# Problem requirements
What you write should match, word for word, the lines from the one containing "Where should I" through the end of the data, with no pictures.

# Records from a collection

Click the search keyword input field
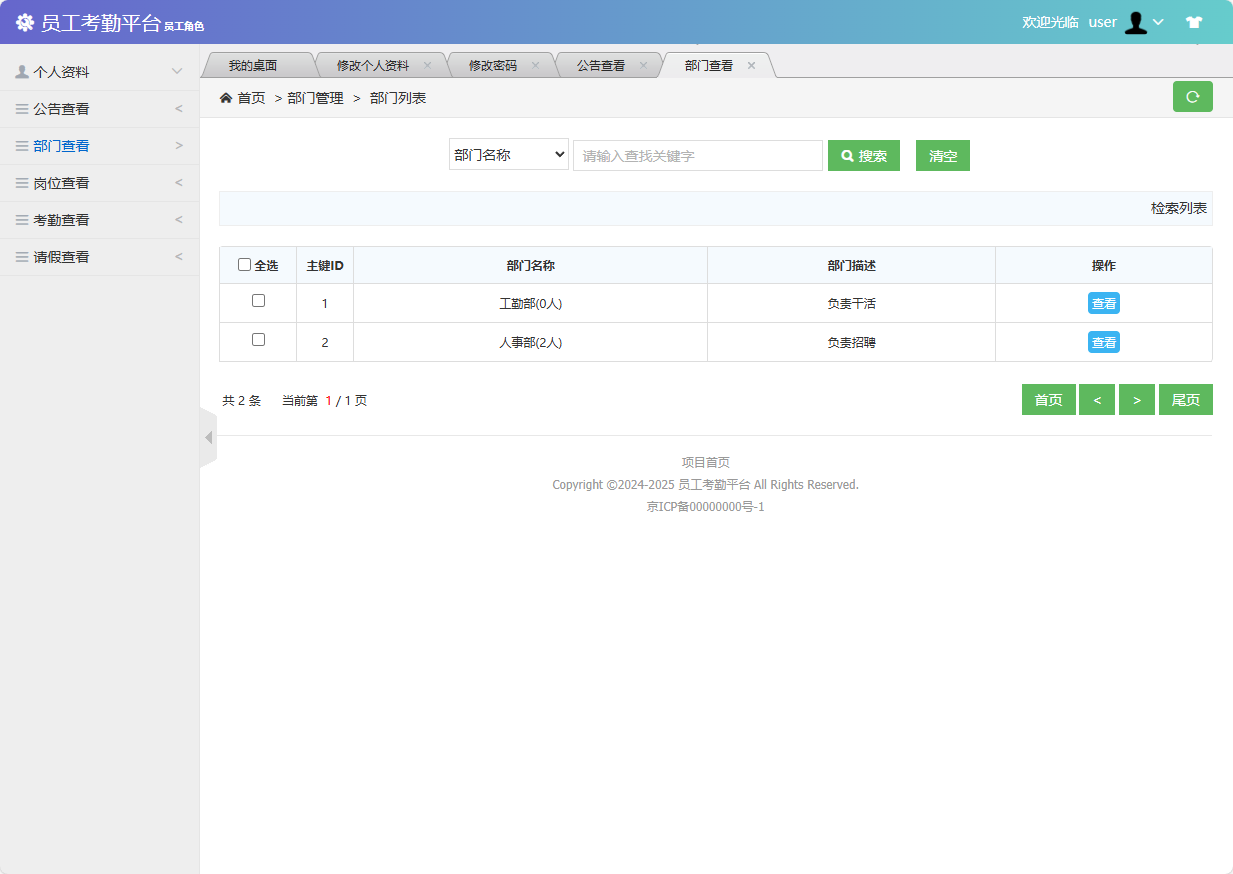The width and height of the screenshot is (1233, 874). pos(697,155)
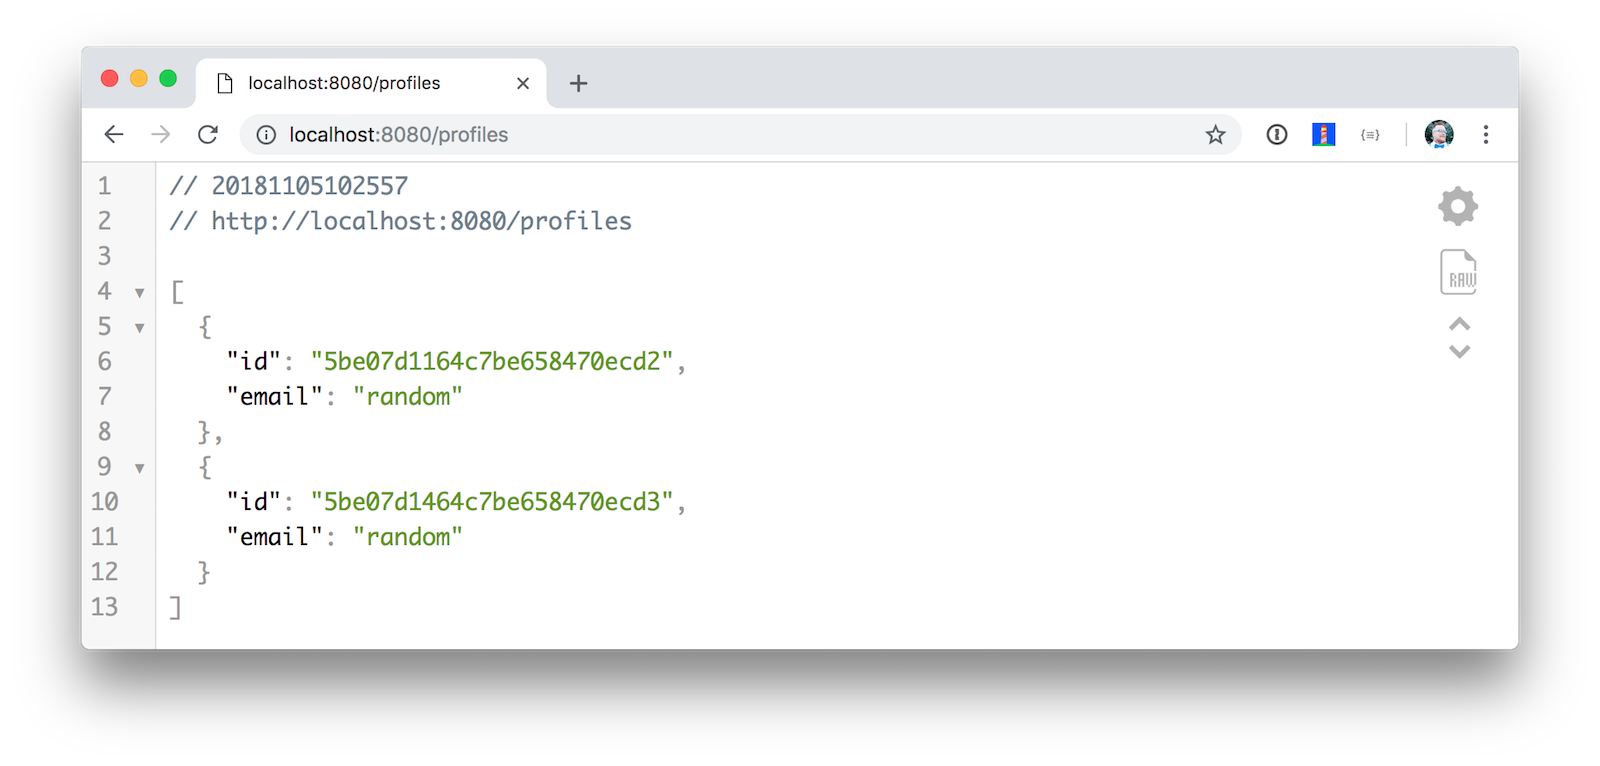The height and width of the screenshot is (766, 1600).
Task: Click the 1Password extension icon
Action: [x=1277, y=134]
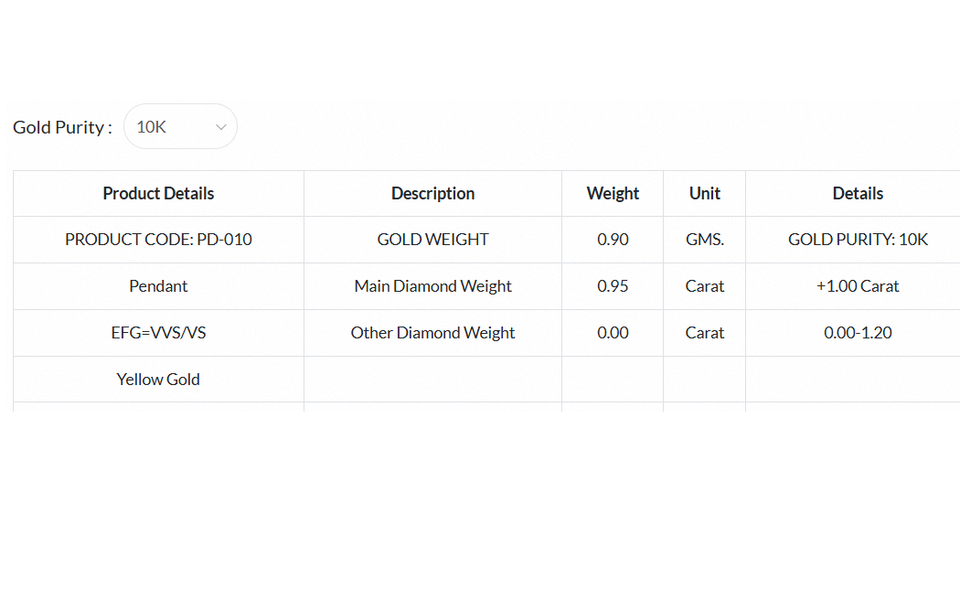Click the Gold Purity label

62,127
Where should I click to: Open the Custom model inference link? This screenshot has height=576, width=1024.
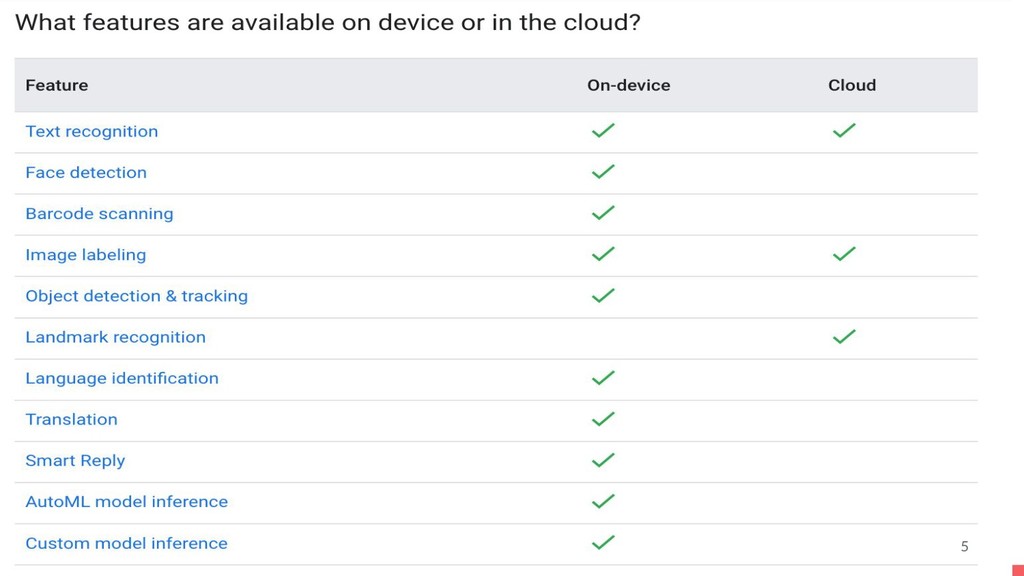point(127,543)
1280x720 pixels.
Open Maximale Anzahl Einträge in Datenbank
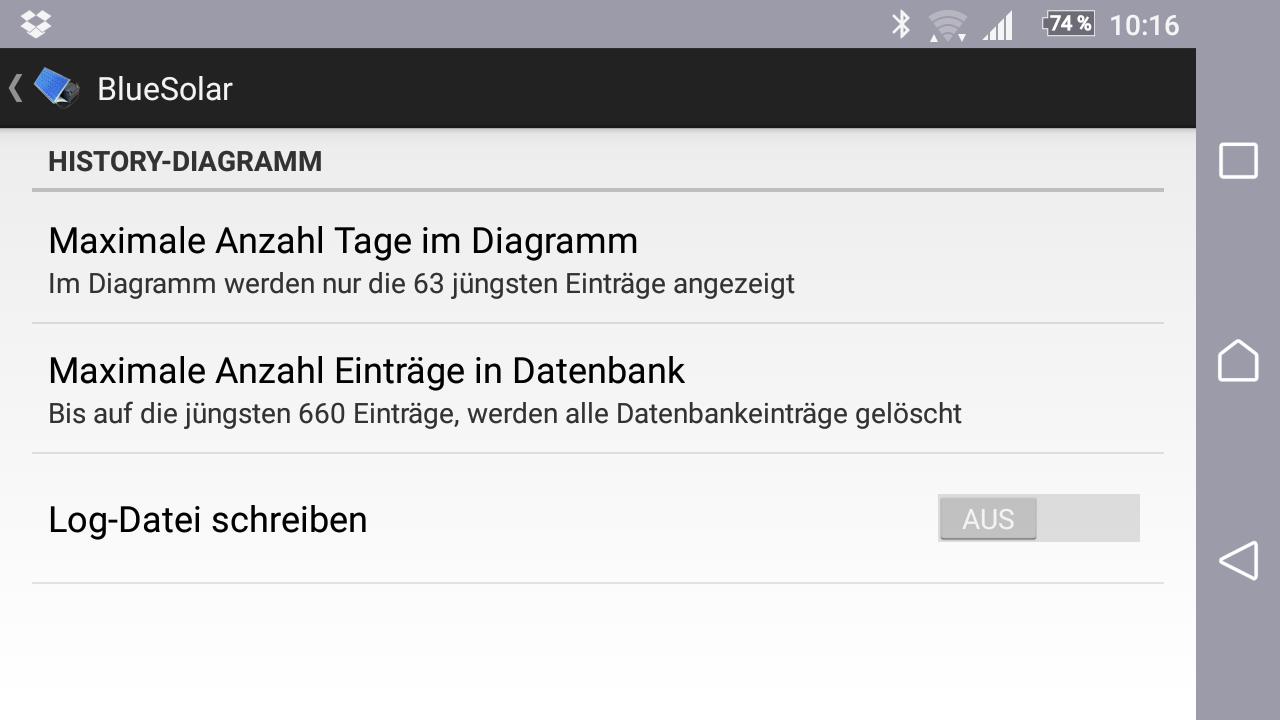598,389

# Answer to this problem
Where should I click to: Open the Custom model inference link? This screenshot has height=576, width=1024.
point(127,543)
1280x720 pixels.
Open Maximale Anzahl Einträge in Datenbank
598,389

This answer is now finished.